In other cases, the driver may have auto liability insurance, but either their liability limits aren’t enough to cover your bills or their limits are less than or equal to your underinsured motorist coverage limit. Without the appropriate coverage in this situation, you may still be stuck with the remaining balance and have to pay for it yourself. In some states, uninsured and underinsured motorist coverages are bundled together and offered as a single protection on your car insurance policy.

What types of uninsured and underinsured motorist coverage are available?

Similar to liability insurance, this coverage is available as either uninsured motorist property damage or bodily injury coverage. Most states that mandate drivers to have coverage for uninsured and underinsured drivers only require uninsured motorist bodily injury coverage (UMBI). This type of insurance can cover medical expenses, lost wages, and injury-related expenses for drivers, their family members and their passengers. Anyone who sustains an injury during a hit-and-run accident can also be covered using UMBI. Currently, only 22 states and the District of Columbia have mandatory uninsured motorist insurance requirements.

Bodily Injury Coverage Limits

There are two primary ways that insurance companies set limits for uninsured motorist bodily injury coverage, and it is important to understand the differences between the two. Limits can be considered either:

  • Split limits – Coverage will be handled differently based on whether there is one person injured or if multiple people were injured.
    • An insurer may establish a split limit of $20,000 per person in the case of bodily injury or death.
    • An insurance company can also set up a split limit of $35,000 for the total bodily injuries or deaths per accident.
  • Combined single limits – Your insurance provider will pay out one amount, such as $30,000 for all bodily injuries that occur in an accident.

On the other hand, uninsured motorist property damage coverage will help pay for any repairs to your vehicle after a crash that was the fault of an uninsured driver. It can be incredibly helpful if you are in an accident with an uninsured driver and your vehicle needs repairs. Since the at-fault driver does not have liability coverage, you will have to cover the cost of repairs. This type of coverage is not mandated by many states, and some states do not even have this type of protection available. Some states that mandate this type of insurance coverage include Maryland, New York and Vermont.

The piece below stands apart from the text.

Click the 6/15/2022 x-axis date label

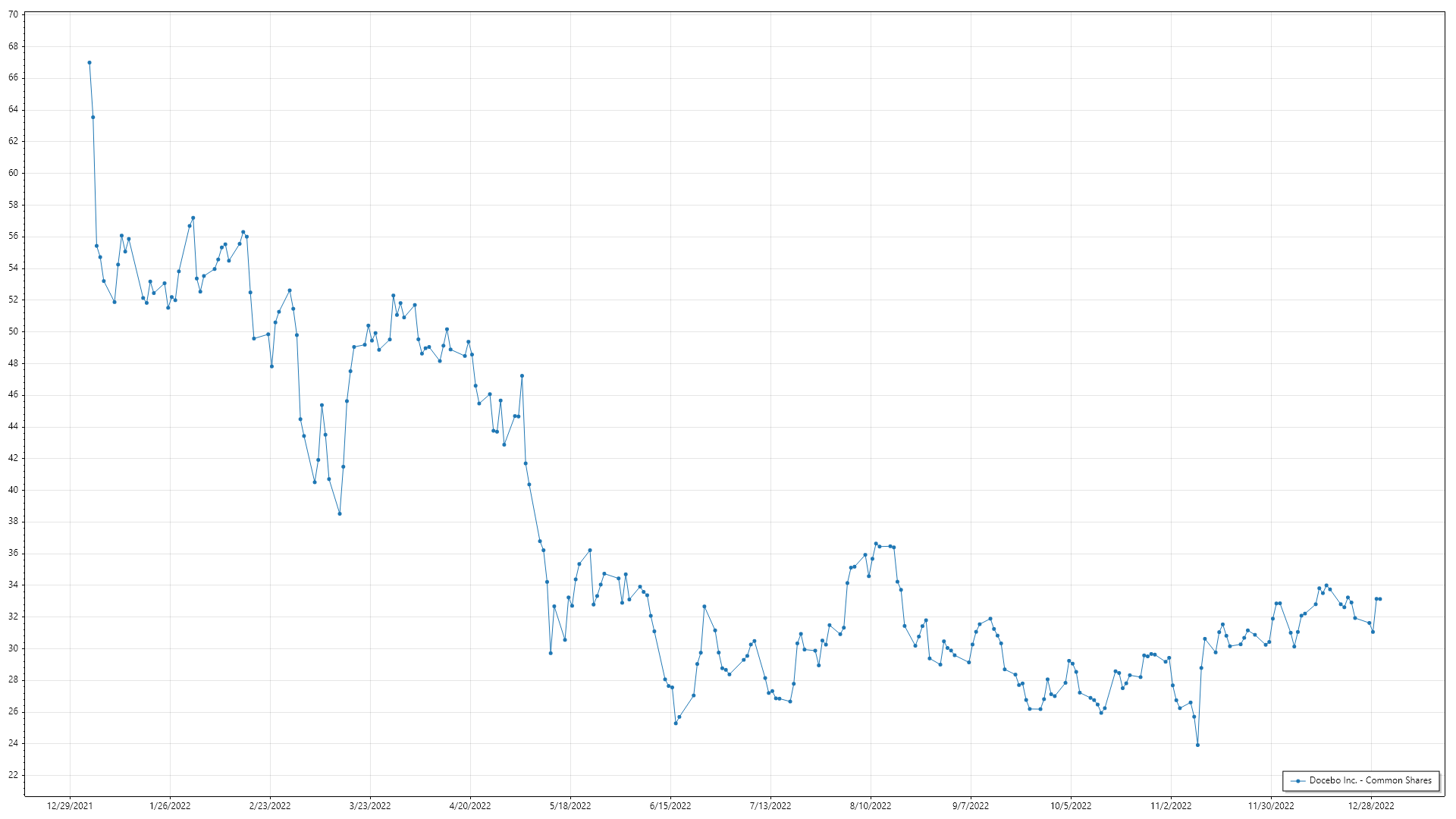670,806
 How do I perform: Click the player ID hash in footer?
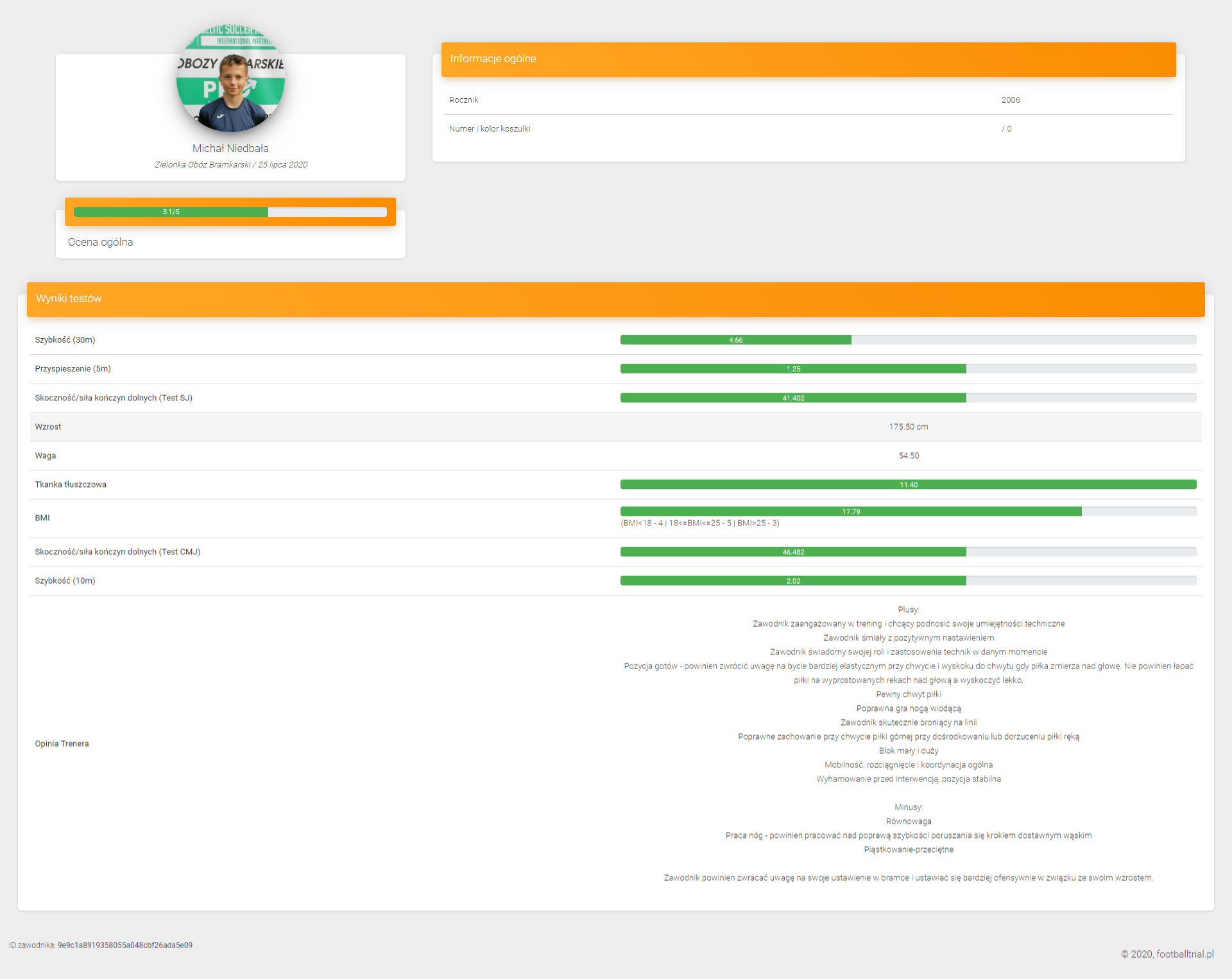tap(124, 945)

Filing an Uninsured Motorist Coverage Claim

If you’ve been in an accident that is another driver’s fault and they do not have adequate insurance to cover the damages, you will need to file an uninsured motorist coverage claim. All parties involved in an accident will be informed if the police discover that the at-fault driver does not have liability insurance. In the case of a hit-and-run, take photographs of the scene and try to gather as much information as possible. Witnesses can greatly increase the chances of your claim being approved, so ask for names, addresses and phone numbers of any potential witnesses.

Claims should be filed as soon as possible because some insurance companies have a limit on the amount of time you can wait before filing an uninsured motorist claim. Provide your insurance company with all the information that you have. Your claim may be denied if you do not provide enough evidence that you are not at fault for the accident. After the investigation, your company will distribute your reimbursement up to your policy’s maximum coverage.

As your uninsured motorist claim is being settled by the insurance company, you should provide copies and bills from all of the medical care and vehicle repairs that were needed due to the accident. After the investigation, you will receive compensation based on your policy limits and the claims that your insurance provider has deemed valid.

Note: States where you and the other parties share a percentage of the fault for the accident may distribute your reimbursement to reflect the level of fault you hold in the crash.

Last updated on Tuesday, October 16 2018.